Problem details: Of all the lines below, return only those starting with the line holding "Screen dimensions: 1568x762" and going on through the line holding "Click the Bluetooth", exactly as written.
Top of Data section
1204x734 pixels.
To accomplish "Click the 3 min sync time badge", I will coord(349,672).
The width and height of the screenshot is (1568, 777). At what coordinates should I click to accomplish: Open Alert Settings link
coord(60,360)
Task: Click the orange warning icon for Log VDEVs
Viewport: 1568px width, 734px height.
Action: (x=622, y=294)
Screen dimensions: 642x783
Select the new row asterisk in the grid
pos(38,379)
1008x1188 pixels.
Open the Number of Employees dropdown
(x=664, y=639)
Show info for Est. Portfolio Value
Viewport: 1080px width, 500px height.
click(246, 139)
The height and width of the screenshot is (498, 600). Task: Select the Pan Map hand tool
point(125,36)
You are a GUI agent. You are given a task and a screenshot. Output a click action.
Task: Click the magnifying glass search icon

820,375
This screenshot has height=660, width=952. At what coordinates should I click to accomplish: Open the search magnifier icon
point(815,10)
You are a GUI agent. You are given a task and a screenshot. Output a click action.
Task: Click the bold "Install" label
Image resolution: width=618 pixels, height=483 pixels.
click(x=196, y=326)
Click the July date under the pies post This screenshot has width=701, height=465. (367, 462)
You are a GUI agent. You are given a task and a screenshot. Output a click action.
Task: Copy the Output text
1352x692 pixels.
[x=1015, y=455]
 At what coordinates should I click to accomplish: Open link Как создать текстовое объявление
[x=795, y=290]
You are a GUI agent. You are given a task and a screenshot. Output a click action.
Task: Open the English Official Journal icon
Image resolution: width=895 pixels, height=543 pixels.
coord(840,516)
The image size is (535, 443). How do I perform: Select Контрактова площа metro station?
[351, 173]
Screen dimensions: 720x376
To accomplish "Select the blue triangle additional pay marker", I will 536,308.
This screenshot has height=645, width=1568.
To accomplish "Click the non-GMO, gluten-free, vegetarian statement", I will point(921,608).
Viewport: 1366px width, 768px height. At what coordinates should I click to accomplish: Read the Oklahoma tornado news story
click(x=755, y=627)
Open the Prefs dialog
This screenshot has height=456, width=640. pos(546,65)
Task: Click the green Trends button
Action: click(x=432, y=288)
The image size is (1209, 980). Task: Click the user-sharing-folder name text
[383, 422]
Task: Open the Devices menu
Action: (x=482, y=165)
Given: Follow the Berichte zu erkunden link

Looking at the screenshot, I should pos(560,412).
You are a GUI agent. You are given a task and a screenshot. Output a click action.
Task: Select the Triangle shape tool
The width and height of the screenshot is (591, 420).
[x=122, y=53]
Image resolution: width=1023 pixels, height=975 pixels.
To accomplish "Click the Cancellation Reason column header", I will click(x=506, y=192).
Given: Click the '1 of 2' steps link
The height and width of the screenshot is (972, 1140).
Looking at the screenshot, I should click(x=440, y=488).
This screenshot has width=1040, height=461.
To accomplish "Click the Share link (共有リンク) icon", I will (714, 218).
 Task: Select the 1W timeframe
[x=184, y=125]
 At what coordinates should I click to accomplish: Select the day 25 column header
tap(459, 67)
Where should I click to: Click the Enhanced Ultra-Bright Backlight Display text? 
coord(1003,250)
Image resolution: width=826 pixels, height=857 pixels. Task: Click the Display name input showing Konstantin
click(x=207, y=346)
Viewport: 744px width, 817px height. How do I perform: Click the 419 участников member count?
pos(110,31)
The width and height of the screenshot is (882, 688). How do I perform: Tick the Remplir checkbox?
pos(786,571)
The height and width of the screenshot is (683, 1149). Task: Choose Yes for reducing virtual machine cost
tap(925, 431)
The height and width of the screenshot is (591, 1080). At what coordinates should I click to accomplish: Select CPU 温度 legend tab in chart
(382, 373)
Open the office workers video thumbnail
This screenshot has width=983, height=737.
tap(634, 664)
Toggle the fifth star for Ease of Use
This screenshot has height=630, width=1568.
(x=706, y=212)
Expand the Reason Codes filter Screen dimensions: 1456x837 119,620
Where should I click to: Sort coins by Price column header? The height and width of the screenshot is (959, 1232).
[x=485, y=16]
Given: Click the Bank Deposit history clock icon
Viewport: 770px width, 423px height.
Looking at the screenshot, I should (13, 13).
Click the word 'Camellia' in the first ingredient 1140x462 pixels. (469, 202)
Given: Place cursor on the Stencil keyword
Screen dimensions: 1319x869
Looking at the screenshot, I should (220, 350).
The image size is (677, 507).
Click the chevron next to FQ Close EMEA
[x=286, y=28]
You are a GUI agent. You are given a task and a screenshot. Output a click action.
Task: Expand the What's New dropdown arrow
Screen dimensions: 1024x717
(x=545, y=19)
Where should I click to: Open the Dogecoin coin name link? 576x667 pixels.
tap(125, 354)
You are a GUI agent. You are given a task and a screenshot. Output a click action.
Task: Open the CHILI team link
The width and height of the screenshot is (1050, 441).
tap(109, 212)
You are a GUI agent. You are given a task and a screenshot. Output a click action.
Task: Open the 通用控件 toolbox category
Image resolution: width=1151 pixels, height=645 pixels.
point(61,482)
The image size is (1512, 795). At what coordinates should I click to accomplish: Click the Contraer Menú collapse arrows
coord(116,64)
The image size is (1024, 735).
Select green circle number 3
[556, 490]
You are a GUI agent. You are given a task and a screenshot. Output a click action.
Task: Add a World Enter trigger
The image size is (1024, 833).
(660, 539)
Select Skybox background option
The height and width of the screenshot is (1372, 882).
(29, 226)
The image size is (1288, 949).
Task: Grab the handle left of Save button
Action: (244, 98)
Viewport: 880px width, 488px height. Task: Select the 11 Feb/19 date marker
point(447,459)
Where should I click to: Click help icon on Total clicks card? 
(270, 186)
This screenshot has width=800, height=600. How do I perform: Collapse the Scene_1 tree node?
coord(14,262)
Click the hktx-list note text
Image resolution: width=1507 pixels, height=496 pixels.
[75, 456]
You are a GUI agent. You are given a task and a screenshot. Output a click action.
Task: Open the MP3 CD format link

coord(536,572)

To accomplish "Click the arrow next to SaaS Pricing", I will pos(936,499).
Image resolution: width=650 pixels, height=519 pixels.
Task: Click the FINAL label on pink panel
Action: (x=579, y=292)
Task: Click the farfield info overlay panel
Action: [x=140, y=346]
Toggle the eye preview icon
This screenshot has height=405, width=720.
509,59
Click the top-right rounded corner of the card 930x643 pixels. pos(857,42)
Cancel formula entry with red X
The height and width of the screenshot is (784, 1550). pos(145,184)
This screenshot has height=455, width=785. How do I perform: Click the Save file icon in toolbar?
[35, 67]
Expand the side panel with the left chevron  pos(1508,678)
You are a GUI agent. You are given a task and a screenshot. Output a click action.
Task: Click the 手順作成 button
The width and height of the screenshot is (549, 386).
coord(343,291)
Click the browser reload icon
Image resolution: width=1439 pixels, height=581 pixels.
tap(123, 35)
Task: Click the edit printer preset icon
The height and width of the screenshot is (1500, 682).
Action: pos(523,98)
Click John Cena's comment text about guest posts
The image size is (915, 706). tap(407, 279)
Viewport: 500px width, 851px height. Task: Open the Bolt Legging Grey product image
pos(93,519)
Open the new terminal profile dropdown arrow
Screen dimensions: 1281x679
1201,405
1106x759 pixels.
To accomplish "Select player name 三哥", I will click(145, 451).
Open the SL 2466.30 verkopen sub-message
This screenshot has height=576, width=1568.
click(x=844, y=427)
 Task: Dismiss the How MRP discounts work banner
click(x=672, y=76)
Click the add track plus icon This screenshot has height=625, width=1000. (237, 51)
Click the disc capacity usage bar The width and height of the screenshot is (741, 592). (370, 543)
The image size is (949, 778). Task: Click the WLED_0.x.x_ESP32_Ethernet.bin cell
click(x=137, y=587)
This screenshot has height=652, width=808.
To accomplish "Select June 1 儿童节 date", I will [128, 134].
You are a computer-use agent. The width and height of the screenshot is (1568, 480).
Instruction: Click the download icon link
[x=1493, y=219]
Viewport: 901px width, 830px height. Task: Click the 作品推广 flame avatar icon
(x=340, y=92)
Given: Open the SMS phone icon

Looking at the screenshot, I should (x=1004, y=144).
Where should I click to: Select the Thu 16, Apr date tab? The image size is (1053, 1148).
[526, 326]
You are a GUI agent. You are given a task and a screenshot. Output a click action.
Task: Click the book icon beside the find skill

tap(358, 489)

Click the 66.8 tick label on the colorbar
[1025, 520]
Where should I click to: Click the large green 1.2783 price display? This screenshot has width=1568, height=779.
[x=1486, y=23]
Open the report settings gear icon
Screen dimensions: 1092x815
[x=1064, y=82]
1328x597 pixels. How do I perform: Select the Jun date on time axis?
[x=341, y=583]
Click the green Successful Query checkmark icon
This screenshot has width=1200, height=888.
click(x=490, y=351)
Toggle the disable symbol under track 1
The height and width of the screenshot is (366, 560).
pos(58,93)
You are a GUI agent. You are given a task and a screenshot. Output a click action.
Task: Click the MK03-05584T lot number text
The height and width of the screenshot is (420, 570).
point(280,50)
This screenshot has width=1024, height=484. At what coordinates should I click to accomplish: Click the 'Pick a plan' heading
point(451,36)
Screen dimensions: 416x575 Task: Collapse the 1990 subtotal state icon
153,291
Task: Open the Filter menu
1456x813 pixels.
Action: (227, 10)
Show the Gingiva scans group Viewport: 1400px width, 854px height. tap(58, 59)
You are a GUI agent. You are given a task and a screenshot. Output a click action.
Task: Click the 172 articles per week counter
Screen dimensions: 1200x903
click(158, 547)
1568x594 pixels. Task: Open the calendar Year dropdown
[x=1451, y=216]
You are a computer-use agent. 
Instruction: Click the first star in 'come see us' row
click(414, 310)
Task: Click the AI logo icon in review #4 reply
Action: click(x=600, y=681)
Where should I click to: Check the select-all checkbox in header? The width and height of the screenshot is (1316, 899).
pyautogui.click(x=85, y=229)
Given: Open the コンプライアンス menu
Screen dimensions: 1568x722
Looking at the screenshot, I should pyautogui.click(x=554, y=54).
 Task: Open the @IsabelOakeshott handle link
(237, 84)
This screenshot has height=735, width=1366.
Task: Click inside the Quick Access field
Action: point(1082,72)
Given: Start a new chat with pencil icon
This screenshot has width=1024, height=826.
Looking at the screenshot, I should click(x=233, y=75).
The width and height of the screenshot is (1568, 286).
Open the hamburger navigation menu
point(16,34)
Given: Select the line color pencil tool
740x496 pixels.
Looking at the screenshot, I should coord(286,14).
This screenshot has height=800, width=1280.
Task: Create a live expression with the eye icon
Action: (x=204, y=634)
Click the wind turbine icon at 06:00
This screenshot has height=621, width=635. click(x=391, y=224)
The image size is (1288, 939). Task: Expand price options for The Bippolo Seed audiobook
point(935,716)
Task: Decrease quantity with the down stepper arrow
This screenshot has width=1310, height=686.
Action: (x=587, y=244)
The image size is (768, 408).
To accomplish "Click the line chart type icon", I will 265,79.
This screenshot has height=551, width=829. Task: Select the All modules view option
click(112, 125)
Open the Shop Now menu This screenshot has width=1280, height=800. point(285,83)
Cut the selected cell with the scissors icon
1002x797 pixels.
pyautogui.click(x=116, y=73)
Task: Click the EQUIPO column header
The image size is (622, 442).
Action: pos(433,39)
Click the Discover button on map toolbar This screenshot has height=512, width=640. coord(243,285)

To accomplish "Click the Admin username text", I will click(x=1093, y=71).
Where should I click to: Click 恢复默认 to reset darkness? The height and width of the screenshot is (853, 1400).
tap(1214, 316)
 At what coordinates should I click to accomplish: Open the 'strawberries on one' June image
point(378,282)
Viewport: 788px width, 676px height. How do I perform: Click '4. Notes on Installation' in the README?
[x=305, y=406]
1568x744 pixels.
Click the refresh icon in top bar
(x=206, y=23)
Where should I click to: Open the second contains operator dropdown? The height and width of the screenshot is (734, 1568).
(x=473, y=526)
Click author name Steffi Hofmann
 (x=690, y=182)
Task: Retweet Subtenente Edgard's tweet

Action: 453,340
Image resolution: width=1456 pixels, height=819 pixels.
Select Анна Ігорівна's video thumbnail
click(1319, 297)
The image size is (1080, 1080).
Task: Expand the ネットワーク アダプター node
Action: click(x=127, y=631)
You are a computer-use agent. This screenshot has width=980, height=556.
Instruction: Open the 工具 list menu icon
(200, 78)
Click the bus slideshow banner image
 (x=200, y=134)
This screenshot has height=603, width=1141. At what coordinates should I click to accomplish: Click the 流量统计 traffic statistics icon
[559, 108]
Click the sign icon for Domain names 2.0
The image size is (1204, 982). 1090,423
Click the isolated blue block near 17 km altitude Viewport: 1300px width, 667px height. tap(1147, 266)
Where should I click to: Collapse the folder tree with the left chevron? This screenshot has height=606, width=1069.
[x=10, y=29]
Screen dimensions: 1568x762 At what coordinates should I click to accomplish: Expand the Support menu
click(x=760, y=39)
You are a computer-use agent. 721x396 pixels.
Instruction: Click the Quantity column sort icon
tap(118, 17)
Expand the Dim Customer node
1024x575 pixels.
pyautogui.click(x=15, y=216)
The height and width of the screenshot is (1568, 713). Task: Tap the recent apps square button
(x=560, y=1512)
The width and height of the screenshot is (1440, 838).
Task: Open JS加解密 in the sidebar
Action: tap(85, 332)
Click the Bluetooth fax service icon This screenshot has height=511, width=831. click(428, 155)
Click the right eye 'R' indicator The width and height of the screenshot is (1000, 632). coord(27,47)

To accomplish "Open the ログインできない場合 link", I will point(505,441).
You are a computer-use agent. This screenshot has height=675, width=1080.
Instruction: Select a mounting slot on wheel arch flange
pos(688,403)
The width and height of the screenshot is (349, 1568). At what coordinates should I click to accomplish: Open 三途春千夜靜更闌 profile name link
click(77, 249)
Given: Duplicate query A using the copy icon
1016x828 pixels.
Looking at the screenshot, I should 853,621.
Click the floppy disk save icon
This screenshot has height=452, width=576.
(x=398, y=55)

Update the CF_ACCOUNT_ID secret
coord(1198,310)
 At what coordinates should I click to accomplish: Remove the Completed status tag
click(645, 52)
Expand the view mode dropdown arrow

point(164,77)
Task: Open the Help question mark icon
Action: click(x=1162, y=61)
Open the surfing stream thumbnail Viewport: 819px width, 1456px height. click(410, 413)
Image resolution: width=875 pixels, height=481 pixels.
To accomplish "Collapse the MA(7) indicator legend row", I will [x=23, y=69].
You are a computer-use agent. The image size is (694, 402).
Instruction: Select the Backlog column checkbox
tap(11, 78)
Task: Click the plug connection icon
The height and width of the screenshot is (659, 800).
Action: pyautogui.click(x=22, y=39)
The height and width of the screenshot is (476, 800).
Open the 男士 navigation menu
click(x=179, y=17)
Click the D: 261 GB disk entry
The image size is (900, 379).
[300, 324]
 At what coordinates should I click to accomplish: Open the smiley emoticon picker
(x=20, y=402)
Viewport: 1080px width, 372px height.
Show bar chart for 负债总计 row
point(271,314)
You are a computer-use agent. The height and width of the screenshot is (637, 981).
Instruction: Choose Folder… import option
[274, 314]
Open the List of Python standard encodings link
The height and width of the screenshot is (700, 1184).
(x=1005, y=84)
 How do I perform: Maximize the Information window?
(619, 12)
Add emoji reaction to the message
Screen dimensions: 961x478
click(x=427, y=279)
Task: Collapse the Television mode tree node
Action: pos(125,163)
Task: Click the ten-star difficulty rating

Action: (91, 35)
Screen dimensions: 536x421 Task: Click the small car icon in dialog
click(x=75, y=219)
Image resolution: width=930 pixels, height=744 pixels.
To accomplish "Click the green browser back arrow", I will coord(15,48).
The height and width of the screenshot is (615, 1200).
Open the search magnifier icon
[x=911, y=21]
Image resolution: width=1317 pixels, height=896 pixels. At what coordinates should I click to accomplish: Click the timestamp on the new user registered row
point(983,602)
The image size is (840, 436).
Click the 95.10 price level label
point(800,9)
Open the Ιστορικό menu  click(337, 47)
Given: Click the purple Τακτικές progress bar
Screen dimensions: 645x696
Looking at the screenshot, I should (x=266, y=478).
Bottom of Data section
Reply to the exercise:
Screen dimensions: 1568x762 At what coordinates should I click to accomplish: Expand the Support menu
click(x=760, y=39)
You are a computer-use agent. 721x396 pixels.
Instruction: Click the Quantity column sort icon
tap(118, 17)
Expand the Dim Customer node
1024x575 pixels.
pyautogui.click(x=15, y=216)
The height and width of the screenshot is (1568, 713). Task: Tap the recent apps square button
(x=560, y=1512)
The width and height of the screenshot is (1440, 838).
Task: Open JS加解密 in the sidebar
Action: tap(85, 332)
Click the Bluetooth fax service icon This screenshot has height=511, width=831. click(428, 155)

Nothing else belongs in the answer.